James Rebanks, author of THE SHEPHERD'S LIFE

Stroksnes’s sidelong approach to science is beguiling… There are moments of adventure… but the triumph of this book is it descriptions… Its beauty, undemanding science and soothing, musing qualities have made the book a bestseller in Norway and beyond.

Horatio Clare, Observer

Shark Drunk weaves in folklore, history and science alongside colourful reportage from Stroknes. This enchanting maritime quest is about the power of friendship, derring-do and daring to dream big.

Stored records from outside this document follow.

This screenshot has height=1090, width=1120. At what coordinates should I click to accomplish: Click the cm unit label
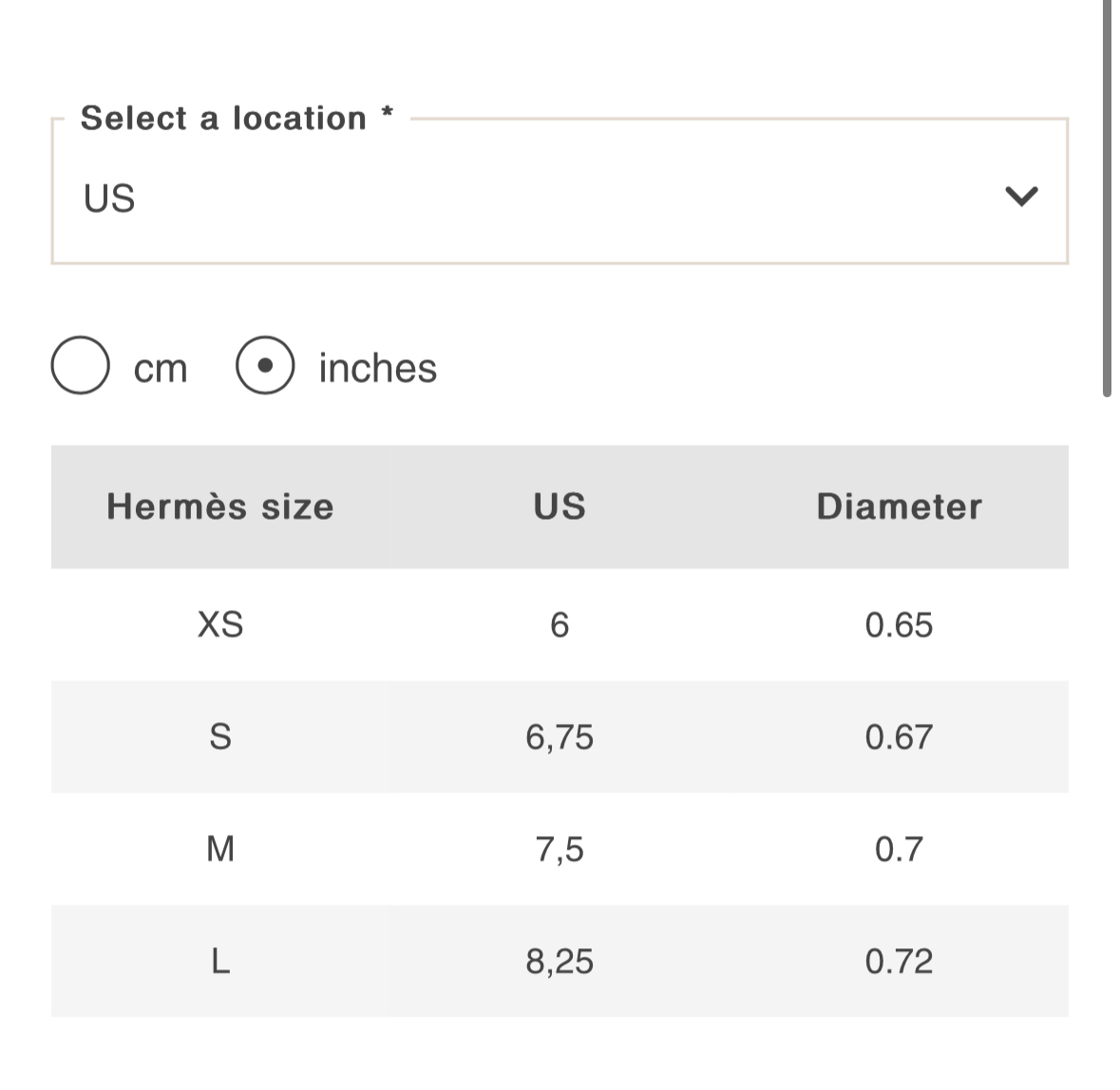[160, 369]
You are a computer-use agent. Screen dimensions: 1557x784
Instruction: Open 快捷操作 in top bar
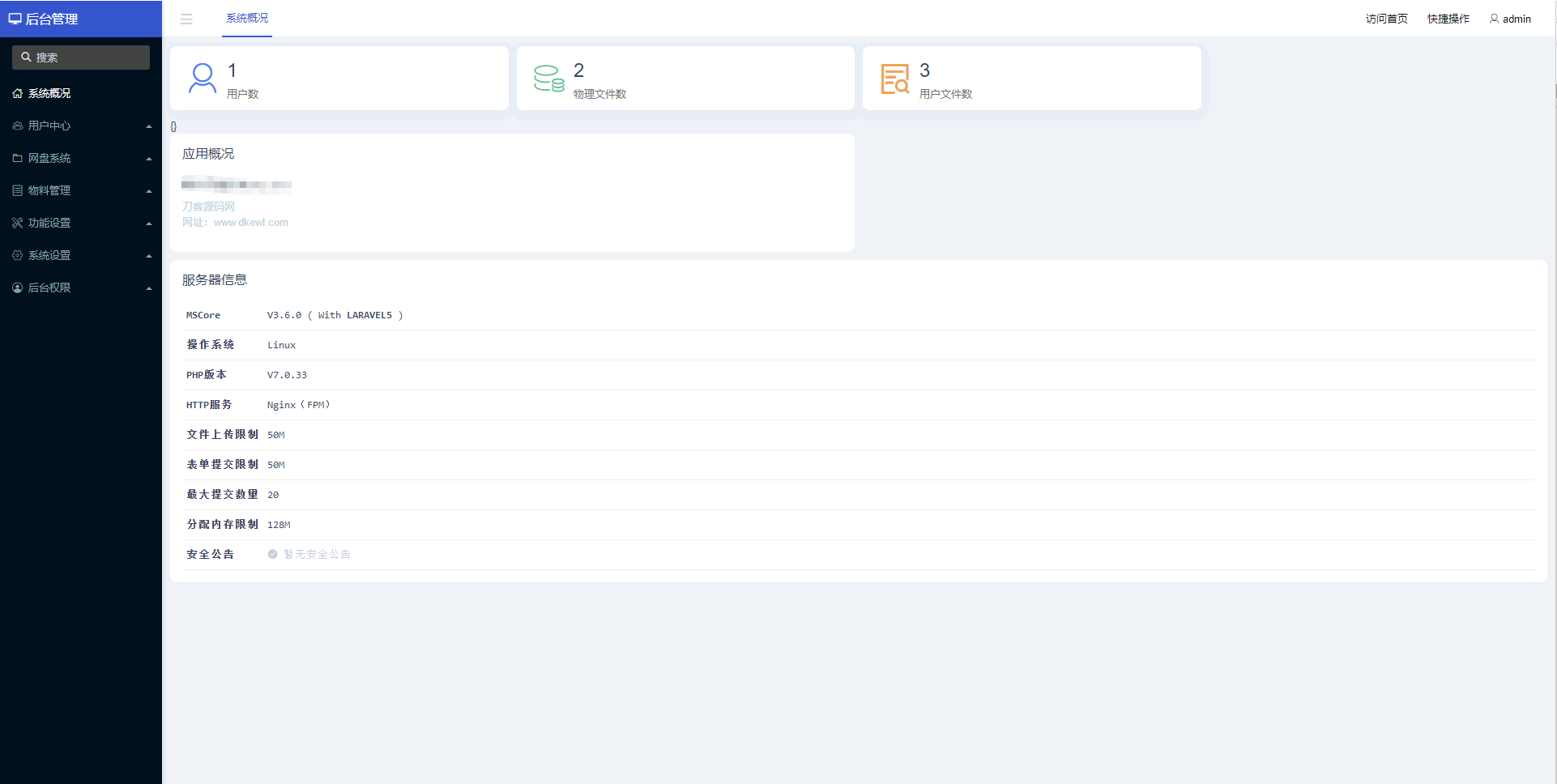pyautogui.click(x=1448, y=19)
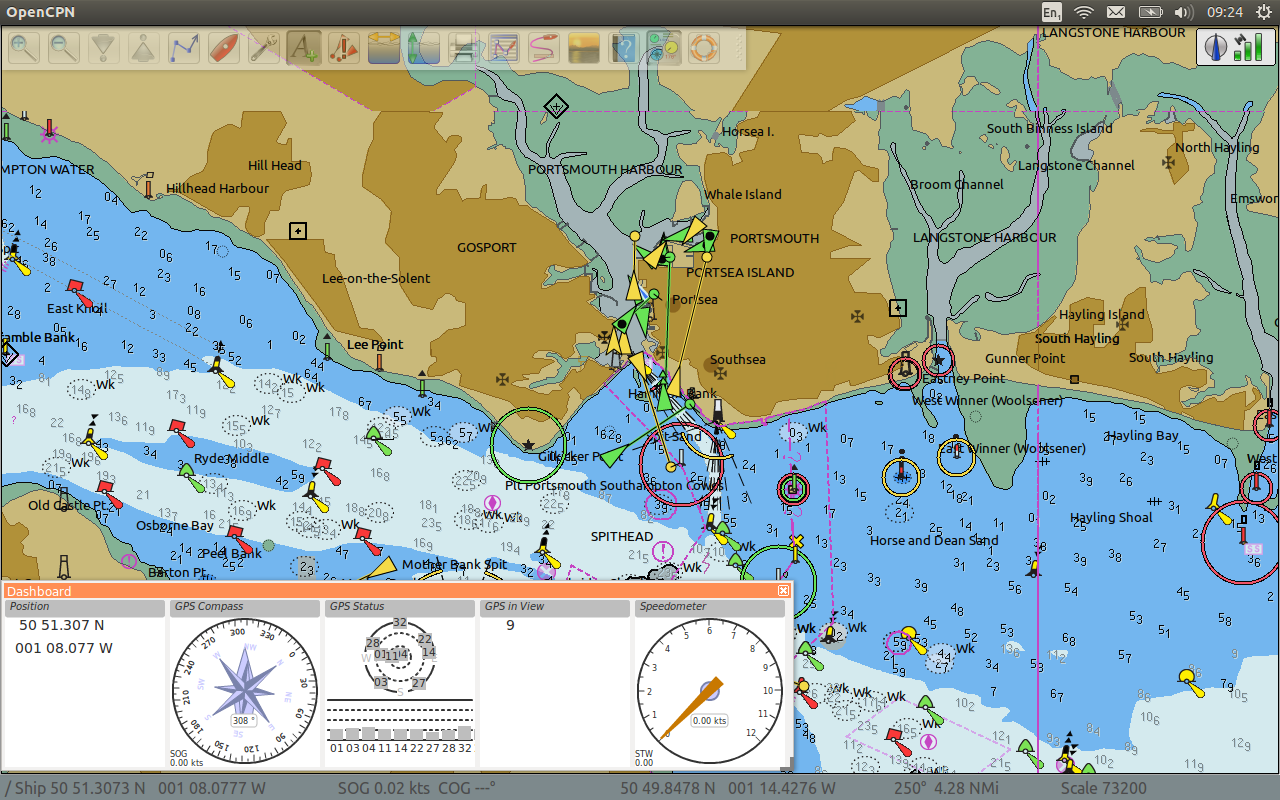Click the north-up compass indicator icon
Image resolution: width=1280 pixels, height=800 pixels.
(1217, 47)
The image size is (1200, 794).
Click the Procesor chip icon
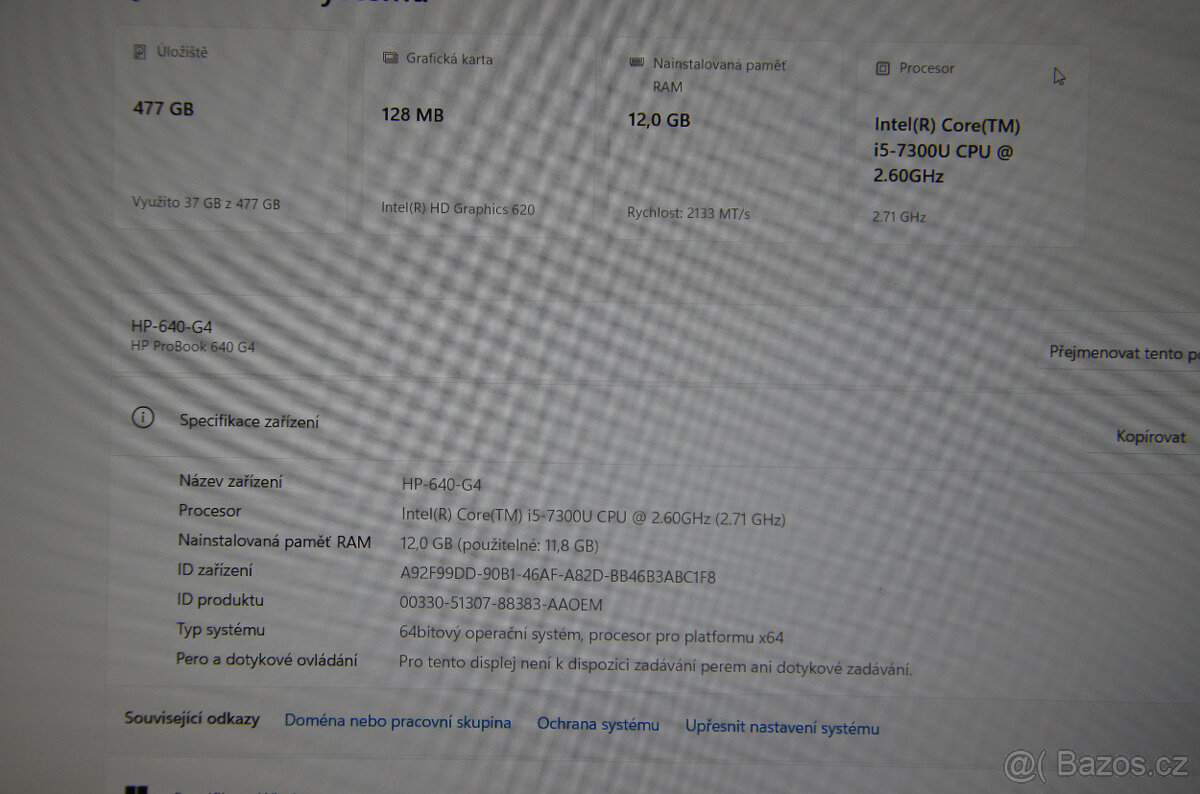882,67
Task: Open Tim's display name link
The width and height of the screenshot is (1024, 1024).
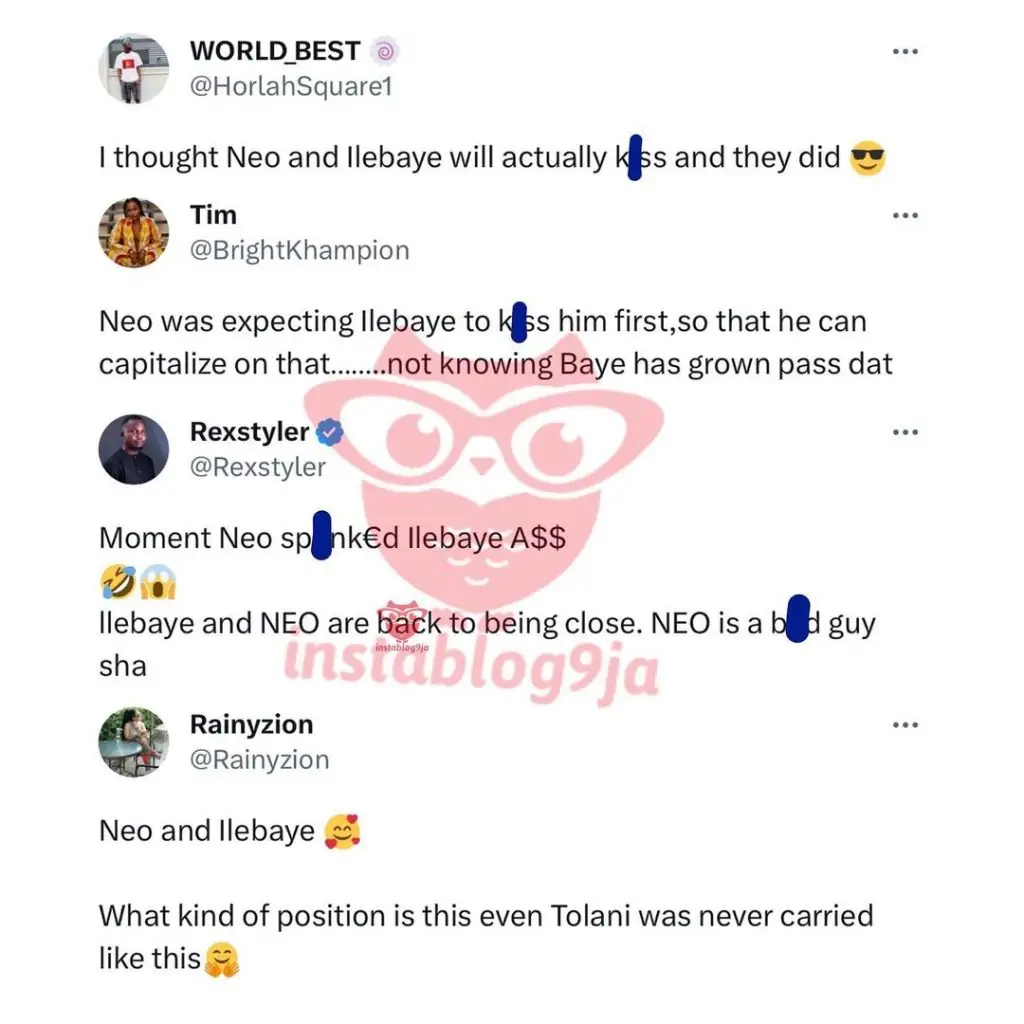Action: click(x=214, y=215)
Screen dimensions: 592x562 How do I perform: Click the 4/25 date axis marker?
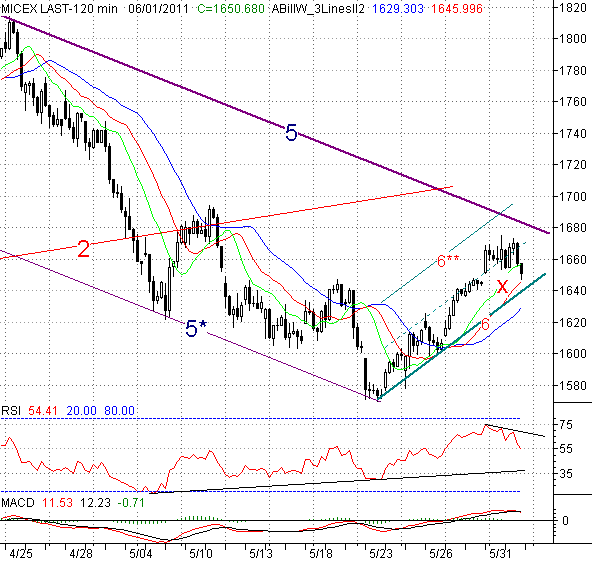21,554
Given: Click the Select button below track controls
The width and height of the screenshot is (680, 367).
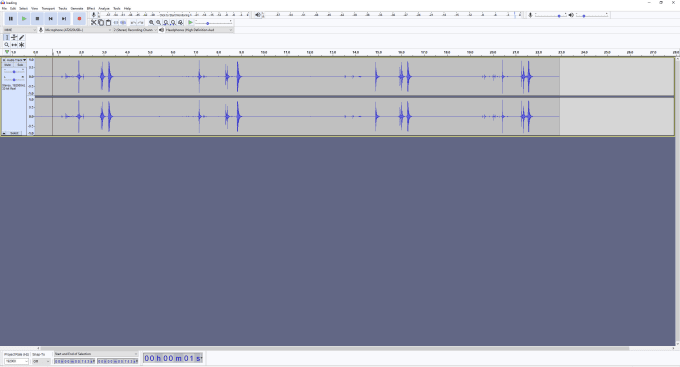Looking at the screenshot, I should [x=14, y=133].
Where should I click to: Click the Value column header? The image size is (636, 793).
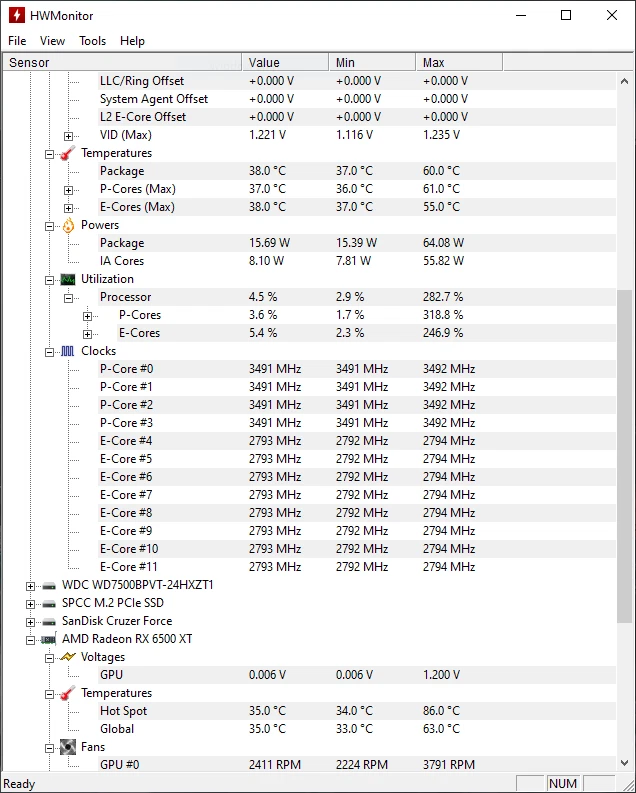point(284,63)
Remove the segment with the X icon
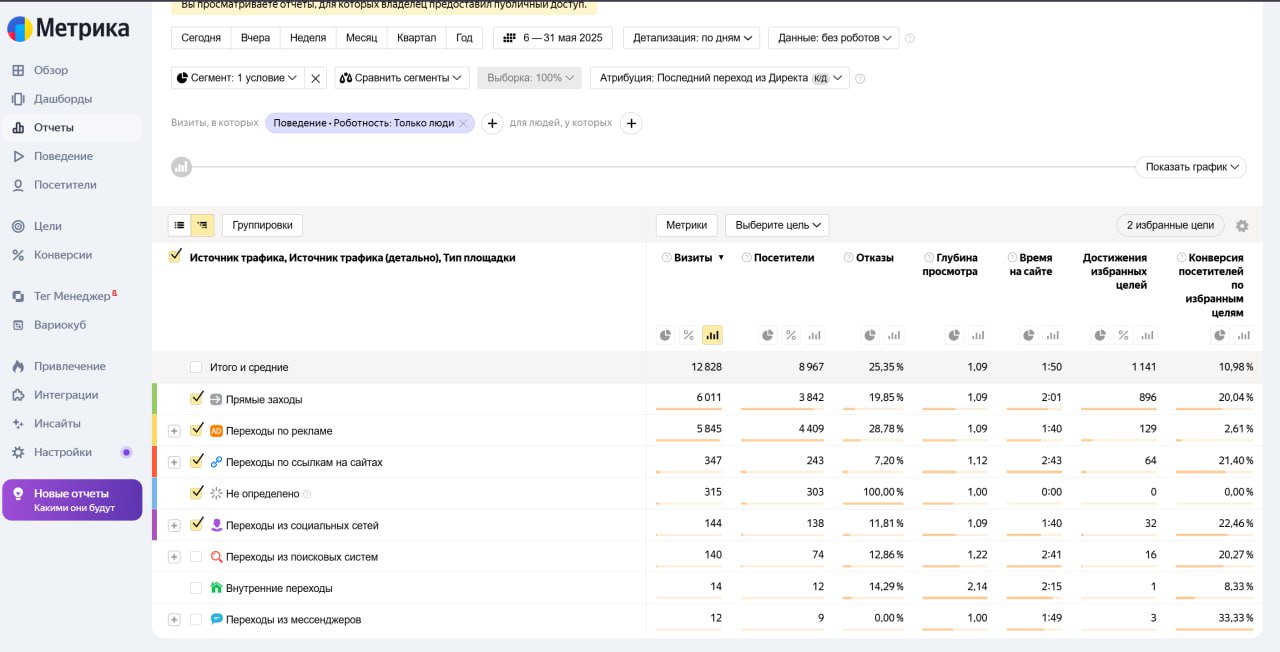 pos(315,78)

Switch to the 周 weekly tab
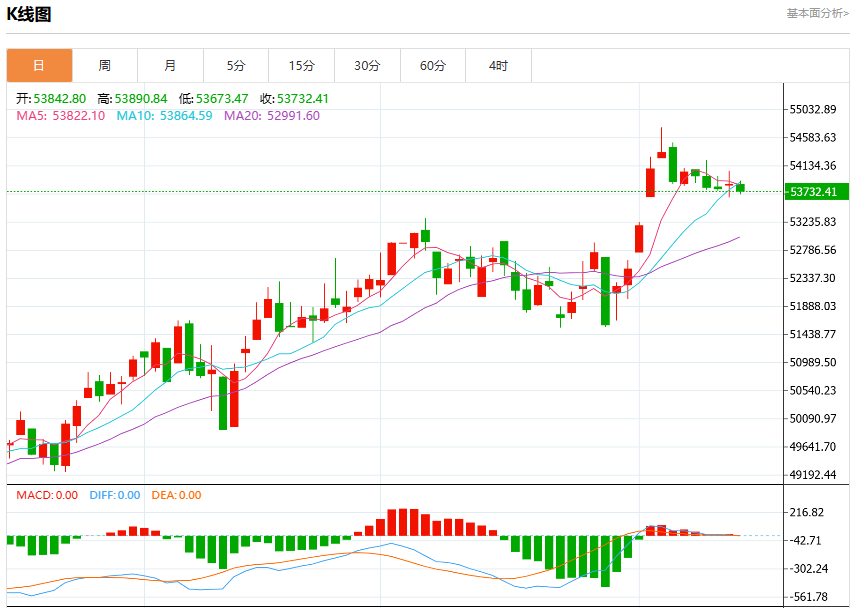[x=105, y=66]
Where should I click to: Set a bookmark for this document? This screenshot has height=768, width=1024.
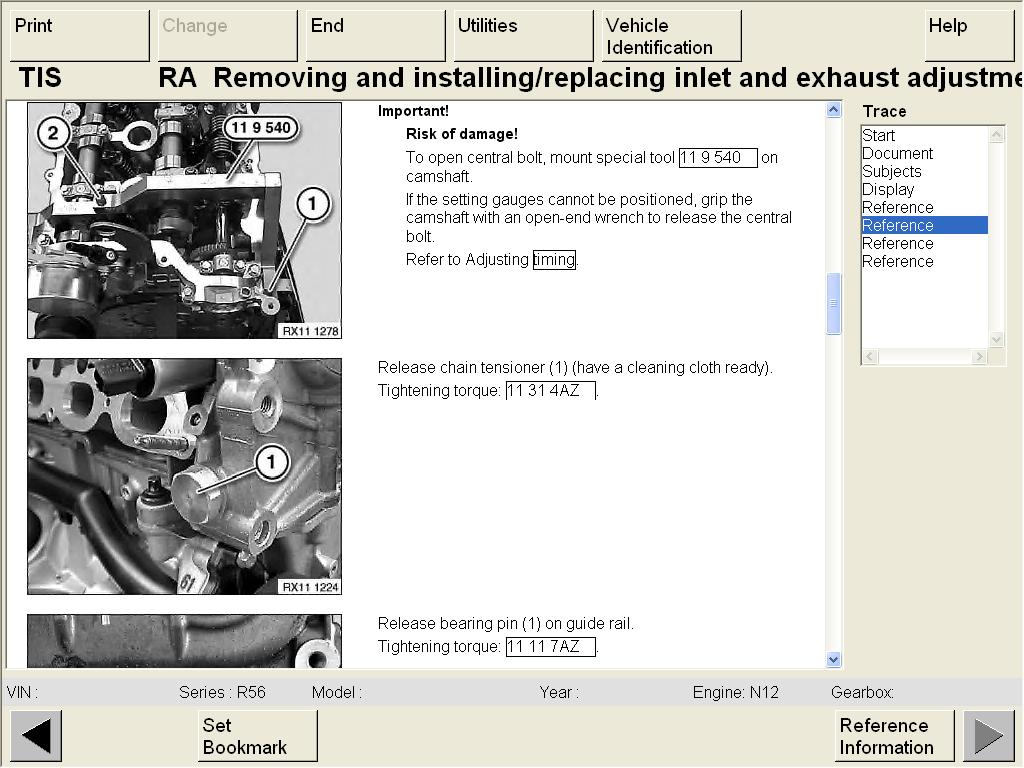257,736
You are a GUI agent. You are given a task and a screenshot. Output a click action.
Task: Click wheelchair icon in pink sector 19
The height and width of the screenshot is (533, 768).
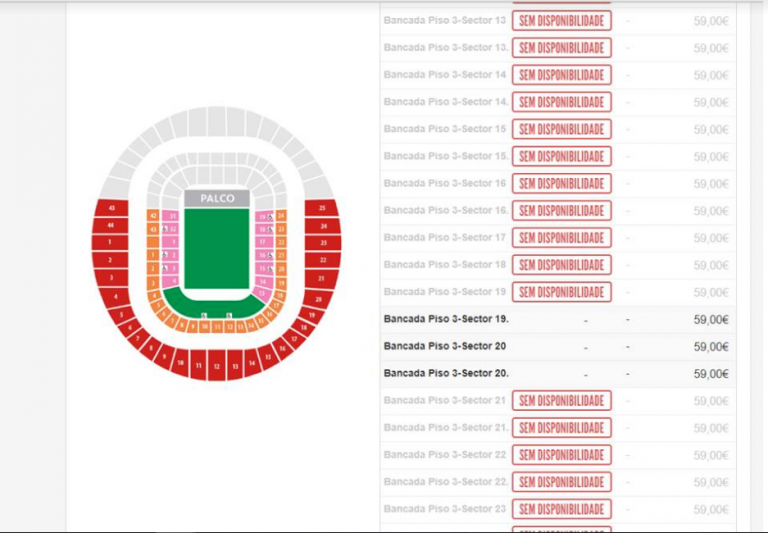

Susan Swarbrick, Herald Scotland

A description of what happens to dead whales gives way to an impressively thorough history of the Aasjord family’s cos-liver-oil business… Shark Drunk does contain plenty of interesting stuff.

James Walton, Daily Telegraph

Part of the joy of this strange but utterly engrossing book is that we never quite learn what drives the central thread… It is not a fishing drama, but a work of meditation and wonder with a horizon as wide and open as the Nordic coastlines that he so beautifully evokes.

Mark Cocker, Spectator

Shark Drunk is a fascinating and educating journey, written in a beautifully descriptive yet crisp style, that is a must-read for anyone who enjoys nature, is interested in the sea, or just want to escape to some Scandinavian fjords.

Irish Times

Every so often, a book comes quietly out of the blue and catches the world on its hook. This summer, the UK is set to fall, line and sinker, for the unlikely charms of a volume of quixotic reportage about fishing... The writing is worth savouring for its own sake. Wry humour gives way to vivid description... More people have travelled to space than into the ocean depths, he observes. But "maybe, like the universe, our consciousness is expanding". Shark Drunk is a book that does just that, immersing you in a watery world where human life recedes to a pinprick of light. It’s a long while before your thoughts make it back to the surface.

Bella Todd, Mr Porter

Mr Stroksnes beautifully describes the midnight sun, majestic fjords and moody stretches of sea, the changing light and the peaks that rise up out of the water, as well as the Moskstraumen, a system of whirlpools long feared by sailors… Putting "shark-drunk" man into perspective as the real threat to the ocean is one of the many threads Mr Stroksnes has pulled together in a narrative that takes in history and philosophy, mythology and folklore, from Norway's fishing past to science and the cosmos. Rather than an account of two men trying to catch a shark, it is really a homage to the sea and a call to arms to protect the ecosystem that humans treat so abysmally yet rely on so much.

Economist

Stoksnes' prose has won multiple awards and Shark Drunk... [is] one literary voyage well worth embarking on.